# Records for this exercise start

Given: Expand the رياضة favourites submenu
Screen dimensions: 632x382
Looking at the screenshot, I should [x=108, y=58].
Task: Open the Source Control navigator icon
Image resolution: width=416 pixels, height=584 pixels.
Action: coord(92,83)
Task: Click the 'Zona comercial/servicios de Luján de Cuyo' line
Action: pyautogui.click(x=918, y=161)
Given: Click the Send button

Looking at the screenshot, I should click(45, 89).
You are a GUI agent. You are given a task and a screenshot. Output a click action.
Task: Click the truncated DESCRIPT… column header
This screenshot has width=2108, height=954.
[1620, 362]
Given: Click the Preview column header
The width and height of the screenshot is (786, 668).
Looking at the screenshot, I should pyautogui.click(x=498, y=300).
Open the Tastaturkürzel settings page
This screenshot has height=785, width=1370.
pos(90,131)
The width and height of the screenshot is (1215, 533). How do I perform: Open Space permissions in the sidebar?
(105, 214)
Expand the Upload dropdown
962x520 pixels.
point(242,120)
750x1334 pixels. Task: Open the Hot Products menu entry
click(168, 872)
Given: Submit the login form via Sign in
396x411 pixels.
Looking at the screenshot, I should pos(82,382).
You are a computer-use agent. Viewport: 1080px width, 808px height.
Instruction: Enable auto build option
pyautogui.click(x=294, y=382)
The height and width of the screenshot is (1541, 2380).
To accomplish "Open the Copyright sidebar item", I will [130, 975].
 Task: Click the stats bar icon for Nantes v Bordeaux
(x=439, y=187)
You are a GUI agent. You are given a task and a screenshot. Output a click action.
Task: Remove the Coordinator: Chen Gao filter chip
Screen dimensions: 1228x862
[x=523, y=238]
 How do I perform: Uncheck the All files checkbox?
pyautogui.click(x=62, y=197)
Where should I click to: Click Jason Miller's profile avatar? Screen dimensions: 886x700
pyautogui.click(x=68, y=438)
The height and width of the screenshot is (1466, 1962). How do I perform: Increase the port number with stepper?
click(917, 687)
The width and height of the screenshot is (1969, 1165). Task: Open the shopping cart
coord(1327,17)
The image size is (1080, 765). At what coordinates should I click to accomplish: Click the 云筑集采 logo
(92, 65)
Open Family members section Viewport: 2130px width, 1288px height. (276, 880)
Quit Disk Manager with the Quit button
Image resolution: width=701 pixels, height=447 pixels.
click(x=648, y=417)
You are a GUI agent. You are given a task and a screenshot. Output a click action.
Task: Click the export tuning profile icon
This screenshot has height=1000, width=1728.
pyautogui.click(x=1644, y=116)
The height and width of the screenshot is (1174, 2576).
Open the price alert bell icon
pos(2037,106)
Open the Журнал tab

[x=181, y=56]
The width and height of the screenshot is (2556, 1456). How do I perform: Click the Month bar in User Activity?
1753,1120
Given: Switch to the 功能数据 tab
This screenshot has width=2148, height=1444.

# Records for this exercise end

- What is needed
Please write out all of the rows above again, line for line, with no changes.

- Complete response
Given: Expand the رياضة favourites submenu
Screen dimensions: 632x382
Looking at the screenshot, I should [x=108, y=58].
Task: Open the Source Control navigator icon
Image resolution: width=416 pixels, height=584 pixels.
Action: coord(92,83)
Task: Click the 'Zona comercial/servicios de Luján de Cuyo' line
Action: pyautogui.click(x=918, y=161)
Given: Click the Send button

Looking at the screenshot, I should click(45, 89).
You are a GUI agent. You are given a task and a screenshot. Output a click action.
Task: Click the truncated DESCRIPT… column header
This screenshot has width=2108, height=954.
[1620, 362]
Given: Click the Preview column header
The width and height of the screenshot is (786, 668).
Looking at the screenshot, I should pyautogui.click(x=498, y=300).
Open the Tastaturkürzel settings page
This screenshot has height=785, width=1370.
pos(90,131)
The width and height of the screenshot is (1215, 533). How do I perform: Open Space permissions in the sidebar?
(105, 214)
Expand the Upload dropdown
962x520 pixels.
point(242,120)
750x1334 pixels. Task: Open the Hot Products menu entry
click(168, 872)
Given: Submit the login form via Sign in
396x411 pixels.
Looking at the screenshot, I should pos(82,382).
You are a computer-use agent. Viewport: 1080px width, 808px height.
Instruction: Enable auto build option
pyautogui.click(x=294, y=382)
The height and width of the screenshot is (1541, 2380).
To accomplish "Open the Copyright sidebar item", I will [130, 975].
 Task: Click the stats bar icon for Nantes v Bordeaux
(x=439, y=187)
You are a GUI agent. You are given a task and a screenshot. Output a click action.
Task: Remove the Coordinator: Chen Gao filter chip
Screen dimensions: 1228x862
[x=523, y=238]
 How do I perform: Uncheck the All files checkbox?
pyautogui.click(x=62, y=197)
Where should I click to: Click Jason Miller's profile avatar? Screen dimensions: 886x700
pyautogui.click(x=68, y=438)
The height and width of the screenshot is (1466, 1962). How do I perform: Increase the port number with stepper?
click(917, 687)
The width and height of the screenshot is (1969, 1165). Task: Open the shopping cart
coord(1327,17)
The image size is (1080, 765). At what coordinates should I click to accomplish: Click the 云筑集采 logo
(92, 65)
Open Family members section Viewport: 2130px width, 1288px height. (276, 880)
Quit Disk Manager with the Quit button
Image resolution: width=701 pixels, height=447 pixels.
click(x=648, y=417)
You are a GUI agent. You are given a task and a screenshot. Output a click action.
Task: Click the export tuning profile icon
This screenshot has height=1000, width=1728.
pyautogui.click(x=1644, y=116)
The height and width of the screenshot is (1174, 2576).
Open the price alert bell icon
pos(2037,106)
Open the Журнал tab

[x=181, y=56]
The width and height of the screenshot is (2556, 1456). How do I perform: Click the Month bar in User Activity?
1753,1120
Given: Switch to the 功能数据 tab
This screenshot has width=2148, height=1444.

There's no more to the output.